▶ _Document excerpt_
-*-

First Grade Science Field Trips at School

Before you are knee-deep into the term, consider the idea of taking your first grade class outside this fall whenever possible. Give it a go, and I'm quite sure that you will find it beneficial not only for your students but yourself as well!

Start the year with short learning times outside, and focus those short times on one topic, like flowers. During the first visits outside, allow children to run the boundary of the area where you want them to stay, after you describe it. This will dissipate initial energy and allow them to learn that outside time is not always recess time. Expect that it will take a few times for students to learn that. Familiarize your students with the sound that will signal to them that it is time to gather around you.

Curriculum expectations are always based on the Ontario Ministry of Expectations. Many of the activities will reinforce, rather than teach, those expectations. As such, no assessment ideas or rubrics are included. Outside, students and teachers have the opportunity to see, experience and enjoy the wonders of creation about which they are learning.

-*-

▶ _Given task A_
Recast the rows as a Markdown table with the columns Number and Line, starting with the line that contains "Given: Click the 1. ID: 1234567890 pill" and going on through the line that contains "This screenshot has width=1024, height=528.". Number each line and leave out any blank lines.

▶ _Provided records_
-*-

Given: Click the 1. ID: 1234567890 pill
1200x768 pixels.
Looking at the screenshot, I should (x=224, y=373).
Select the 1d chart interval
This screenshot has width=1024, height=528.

-*-

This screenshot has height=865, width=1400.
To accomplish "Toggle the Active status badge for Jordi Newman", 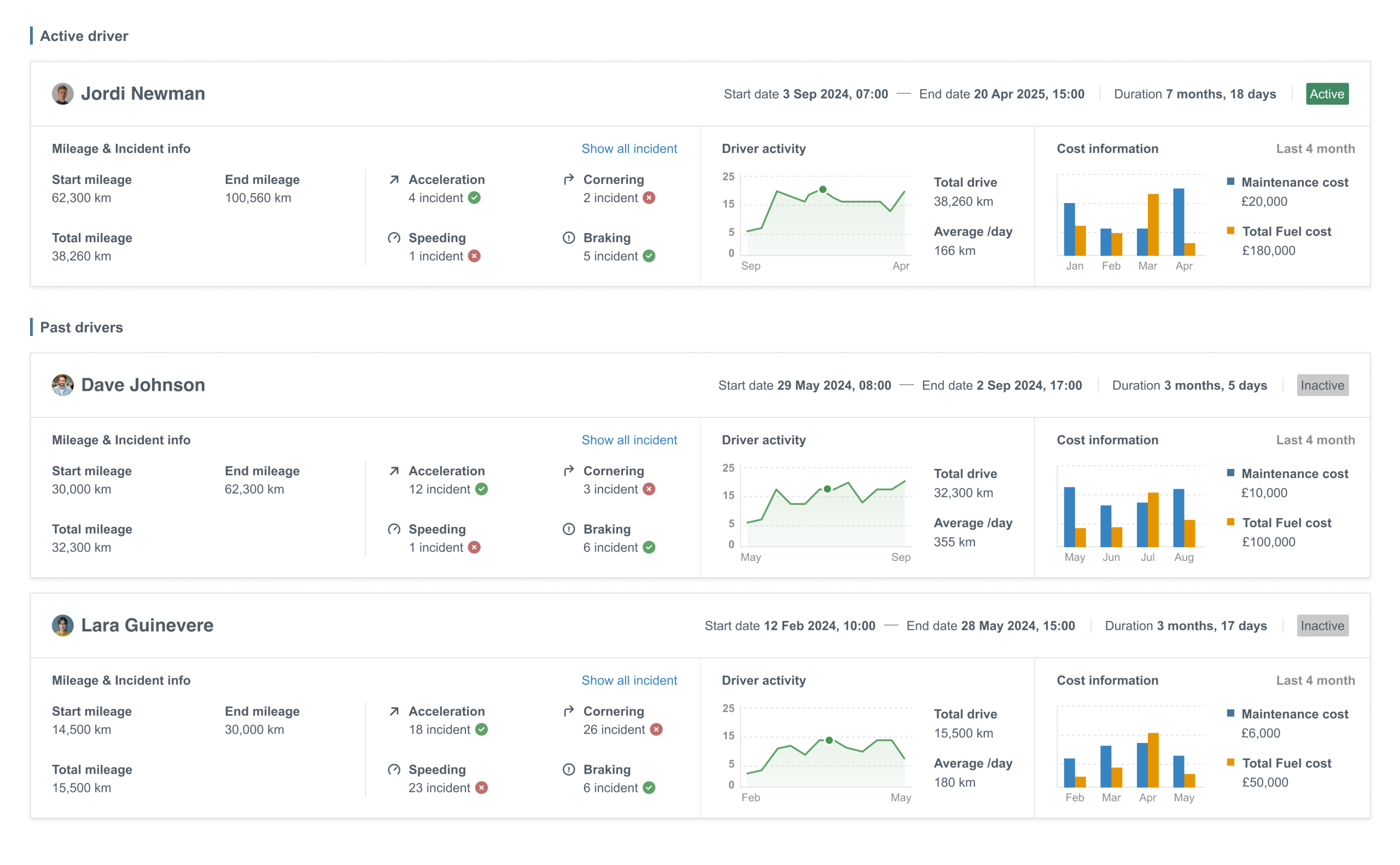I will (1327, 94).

-*-

▶ _Given task B_
Continue the article on taking first grade science classes outside from where it stops.

▶ _Task output A_
| Number | Line |
|---|---|
| 1 | Given: Click the 1. ID: 1234567890 pill |
| 2 | 1200x768 pixels. |
| 3 | Looking at the screenshot, I should (x=224, y=373). |
| 4 | Select the 1d chart interval |
| 5 | This screenshot has width=1024, height=528. |

▶ _Task output B_
Understanding Life Systems: Needs and Characteristics of Living Things
“Grade 1 students have a natural tendency to ask questions and an increasing ability to solve problems. They benefit from having numerous opportunities to be outside exploring their schoolyard and surrounding natural areas, activities that can nourish their curiosity and help them develop a caring and respectful attitude towards all living things.” The Ontario Curriculum 2007: Science and Technology

Overall Expectations:
  • assess the role of humans in maintaining a healthy environment;
  • investigate needs and characteristics of plants and animals, including human beings;
  • demonstrate an understanding of the basic needs and characteristics of plants and animals, including human beings.
Nature Study
It is recommended that this unit be taught in September when there are an abundance of flowers and insects. Treat time spent outside as a field trip and ask for chaperones. The teacher and other adults will only ask leading questions to make the students think.

Students can go out into the school’s naturalized areas and collect and observe a number of bug species, classify them according to different characteristics using ID chart like the one in this document, and research their names. Through catching, exploring and observing, students will see how different insects live in different habitats.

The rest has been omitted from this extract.